### Work instructions
Locate each line in the rows below that contains the word "beside" and copy every such line in full.

### Records provided
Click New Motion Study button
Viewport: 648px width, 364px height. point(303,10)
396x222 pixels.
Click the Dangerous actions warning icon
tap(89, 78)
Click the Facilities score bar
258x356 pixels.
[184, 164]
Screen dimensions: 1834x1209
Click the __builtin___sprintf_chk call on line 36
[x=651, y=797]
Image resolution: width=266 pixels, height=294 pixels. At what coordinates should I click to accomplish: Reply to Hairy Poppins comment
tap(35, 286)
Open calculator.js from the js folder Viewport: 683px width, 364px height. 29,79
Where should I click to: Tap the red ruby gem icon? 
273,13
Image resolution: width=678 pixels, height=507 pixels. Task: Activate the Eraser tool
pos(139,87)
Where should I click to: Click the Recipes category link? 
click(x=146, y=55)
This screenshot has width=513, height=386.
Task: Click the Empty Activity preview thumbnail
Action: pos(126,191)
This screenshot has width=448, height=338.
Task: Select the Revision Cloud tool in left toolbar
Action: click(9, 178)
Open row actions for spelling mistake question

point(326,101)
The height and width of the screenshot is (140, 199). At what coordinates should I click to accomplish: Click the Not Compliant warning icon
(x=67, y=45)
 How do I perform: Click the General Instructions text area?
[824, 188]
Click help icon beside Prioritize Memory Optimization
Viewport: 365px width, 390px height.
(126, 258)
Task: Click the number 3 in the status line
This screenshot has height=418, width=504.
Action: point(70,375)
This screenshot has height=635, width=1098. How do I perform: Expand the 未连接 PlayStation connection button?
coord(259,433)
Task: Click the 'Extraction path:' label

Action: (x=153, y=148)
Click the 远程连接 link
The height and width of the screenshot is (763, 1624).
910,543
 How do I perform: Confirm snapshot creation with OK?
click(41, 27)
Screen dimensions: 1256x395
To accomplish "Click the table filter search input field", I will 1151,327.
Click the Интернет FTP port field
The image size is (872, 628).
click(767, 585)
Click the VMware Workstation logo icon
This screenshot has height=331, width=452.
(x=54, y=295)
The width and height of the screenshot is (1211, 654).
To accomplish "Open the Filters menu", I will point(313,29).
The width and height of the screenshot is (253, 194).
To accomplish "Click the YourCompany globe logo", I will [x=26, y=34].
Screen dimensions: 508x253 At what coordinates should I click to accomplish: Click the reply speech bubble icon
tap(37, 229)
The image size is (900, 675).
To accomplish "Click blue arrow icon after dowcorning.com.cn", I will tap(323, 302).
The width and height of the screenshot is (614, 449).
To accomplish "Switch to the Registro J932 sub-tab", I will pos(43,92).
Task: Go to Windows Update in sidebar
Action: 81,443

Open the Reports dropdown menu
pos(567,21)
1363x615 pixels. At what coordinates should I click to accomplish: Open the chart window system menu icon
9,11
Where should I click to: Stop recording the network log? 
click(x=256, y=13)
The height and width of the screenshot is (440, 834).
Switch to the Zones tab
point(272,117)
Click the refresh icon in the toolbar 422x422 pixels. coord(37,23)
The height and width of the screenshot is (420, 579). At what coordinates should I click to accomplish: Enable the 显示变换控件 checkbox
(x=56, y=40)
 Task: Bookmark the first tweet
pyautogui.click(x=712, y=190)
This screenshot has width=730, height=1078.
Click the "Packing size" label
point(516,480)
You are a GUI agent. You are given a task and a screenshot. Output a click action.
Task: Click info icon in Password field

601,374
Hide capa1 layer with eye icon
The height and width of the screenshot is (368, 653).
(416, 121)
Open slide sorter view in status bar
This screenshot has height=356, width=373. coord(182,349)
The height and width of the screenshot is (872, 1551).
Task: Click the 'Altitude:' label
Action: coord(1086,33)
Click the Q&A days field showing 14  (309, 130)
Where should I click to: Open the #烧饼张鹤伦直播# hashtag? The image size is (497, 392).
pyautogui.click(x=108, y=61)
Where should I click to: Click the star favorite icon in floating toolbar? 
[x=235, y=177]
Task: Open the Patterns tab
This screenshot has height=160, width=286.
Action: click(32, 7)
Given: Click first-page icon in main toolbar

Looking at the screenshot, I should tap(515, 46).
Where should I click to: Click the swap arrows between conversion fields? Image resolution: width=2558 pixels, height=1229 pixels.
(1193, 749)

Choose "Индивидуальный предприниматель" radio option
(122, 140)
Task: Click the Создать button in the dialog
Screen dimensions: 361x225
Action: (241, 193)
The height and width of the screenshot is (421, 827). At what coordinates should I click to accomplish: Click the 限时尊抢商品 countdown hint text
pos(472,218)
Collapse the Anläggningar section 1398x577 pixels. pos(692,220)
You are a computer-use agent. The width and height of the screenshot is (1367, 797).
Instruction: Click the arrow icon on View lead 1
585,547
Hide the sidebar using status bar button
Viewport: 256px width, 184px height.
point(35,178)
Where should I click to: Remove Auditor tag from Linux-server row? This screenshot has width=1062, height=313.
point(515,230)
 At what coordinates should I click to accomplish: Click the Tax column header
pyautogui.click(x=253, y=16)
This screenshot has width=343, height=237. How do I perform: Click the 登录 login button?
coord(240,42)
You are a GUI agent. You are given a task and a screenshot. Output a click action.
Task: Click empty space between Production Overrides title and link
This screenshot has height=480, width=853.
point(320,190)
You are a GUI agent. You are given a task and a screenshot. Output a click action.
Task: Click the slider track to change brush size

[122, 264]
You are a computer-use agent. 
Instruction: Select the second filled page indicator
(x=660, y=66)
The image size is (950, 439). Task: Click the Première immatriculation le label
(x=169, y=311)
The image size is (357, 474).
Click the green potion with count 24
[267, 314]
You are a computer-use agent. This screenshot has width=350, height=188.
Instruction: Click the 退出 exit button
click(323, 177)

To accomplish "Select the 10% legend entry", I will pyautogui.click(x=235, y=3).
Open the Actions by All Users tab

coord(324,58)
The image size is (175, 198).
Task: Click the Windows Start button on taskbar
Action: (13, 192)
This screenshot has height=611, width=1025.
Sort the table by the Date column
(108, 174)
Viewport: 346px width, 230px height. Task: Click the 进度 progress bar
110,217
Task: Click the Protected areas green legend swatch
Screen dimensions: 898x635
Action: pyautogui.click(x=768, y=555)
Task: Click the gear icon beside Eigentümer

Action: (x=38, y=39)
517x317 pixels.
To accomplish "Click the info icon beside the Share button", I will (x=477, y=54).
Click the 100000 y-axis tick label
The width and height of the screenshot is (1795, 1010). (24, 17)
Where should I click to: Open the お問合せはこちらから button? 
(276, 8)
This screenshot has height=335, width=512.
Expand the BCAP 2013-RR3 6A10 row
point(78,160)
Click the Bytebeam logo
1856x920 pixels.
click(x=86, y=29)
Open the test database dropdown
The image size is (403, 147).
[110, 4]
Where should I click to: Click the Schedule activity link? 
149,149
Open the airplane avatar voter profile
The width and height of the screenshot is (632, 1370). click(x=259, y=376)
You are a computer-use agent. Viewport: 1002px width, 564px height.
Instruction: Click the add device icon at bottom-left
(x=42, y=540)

### Solution
Click help icon beside Prioritize Memory Optimization
Task: Click the gear icon beside Eigentümer
To accomplish "Click the info icon beside the Share button", I will (x=477, y=54).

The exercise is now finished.